If Israel does not change its trajectory, "these processes endanger the country’s very existence," warned Ben David, quoting a letter signed by him and 130 economists and made public in May.
"Many of those who bear the burden will prefer to emigrate from Israel. The first to leave will be those with opportunities abroad […] Israel’s remaining population will be less educated and less productive, thus increasing the burden on the remaining productive population. This, in turn, will encourage further emigration from Israel," he quoted, describing a "spiral of collapse."
“This is a clear and present danger to the country, one that we assess has a very high probability of realization," the letter stated.
"History will not forgive the State’s leaders in the present and future – from all ends of the political spectrum – if they stand by."
What the founding generation was able to build in Israel is nothing short of an extraordinary miracle, said Ben-David.
"Despite the exponential growth of immigrant populations arriving with only the clothes on their backs, despite a period of food rationing to ensure that all were fed, they built not only towns, roads, and businesses. Somehow, they had the wherewithal to find and allocate resources to build world-class universities," he said.
While the population exploded between 1948 and 1973, growing by 300%, the number of senior faculty members at universities far outstripped this, growing at 3600%, Ben-David explained.
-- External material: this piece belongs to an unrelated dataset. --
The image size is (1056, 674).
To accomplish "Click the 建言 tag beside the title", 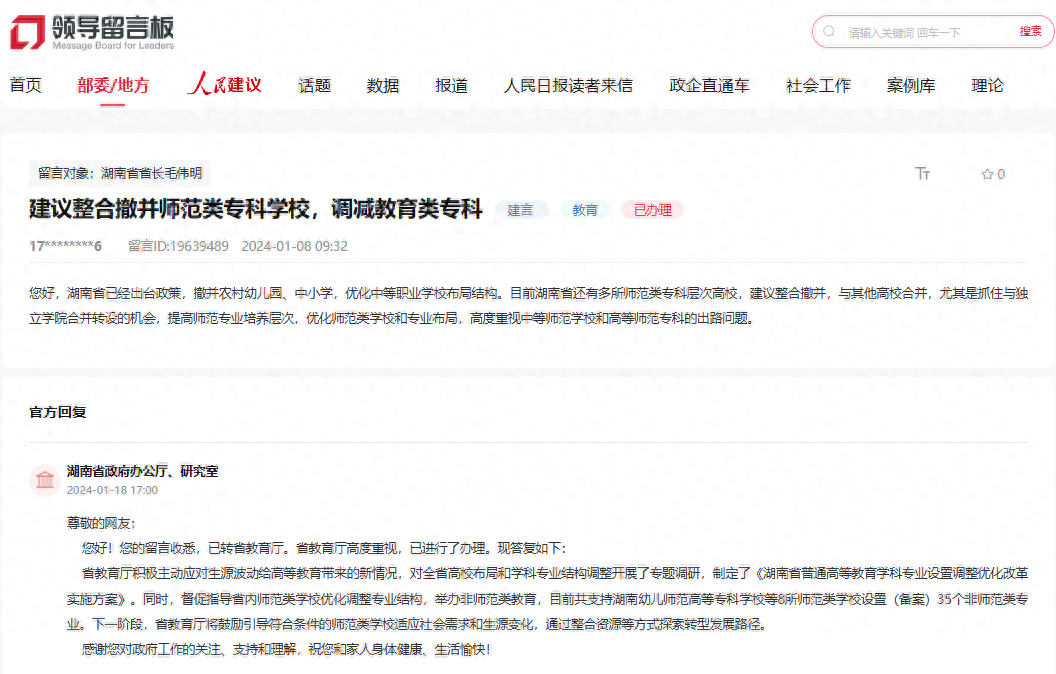I will click(x=521, y=210).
"Within just 25 years, the founding generation brought Israel very close to the United States in terms of the share of university faculty in the population. Years later, these universities provided the primary foundation that enabled Israel’s leap into the high-tech world, which became not only the economic locomotive for the entire economy but also the nation’s iron dome defense."
But times have changed as national priorities were derailed, Ben-David explained.
From 1973 to 2016, the population share of senior faculty dropped by 60%, the number of hospital beds per capita has been in free fall (decreasing 47% by 2021), and Israel's roads became clogged with 3.4 times the average road congestion of Denmark, Belgium, the Netherlands, and Switzerland to which Israel was similar in 1970, Ben-David explained.
Israel's level of knowledge in core subjects is also at the bottom of the developed world, according to PISA exam results, Ben-David said, explaining that this is not because of haredi men, who do not study the material and who are not tested in these exams. Had they also been tested, the national average would have been even lower.
A common excuse for this neglect in education, health, and transportation infrastructure is the country's high defense expenditure, said Ben-David, who explained that contrary to popular belief, this is not the case.
Budgetary priorities shift
While public defense expenditure was higher than the OECD average from the mid-1960s to the mid 1980s, "from the mid-1980s until the Second Intifada, about two decades ago, civilian expenditures were very similar to the OECD average."
"The shift in civilian focus from the mid-1970s onwards resulted from a pivot in budgetary priorities, not from a lack of funds. An absence of budget transparency does not allow us to know how much civilian money was derailed from national to sectoral and personal directions, but we all see and feel the results," he said.
"The magnitude of the resources required for the rebuilding of Israel will not leave any degrees of freedom for the continued funding of narrow sectoral demands," Ben-David stressed.
"If there was ever a time for Israel to reset its national priorities, it will be the Israel 2.0 that we will need to rebuild."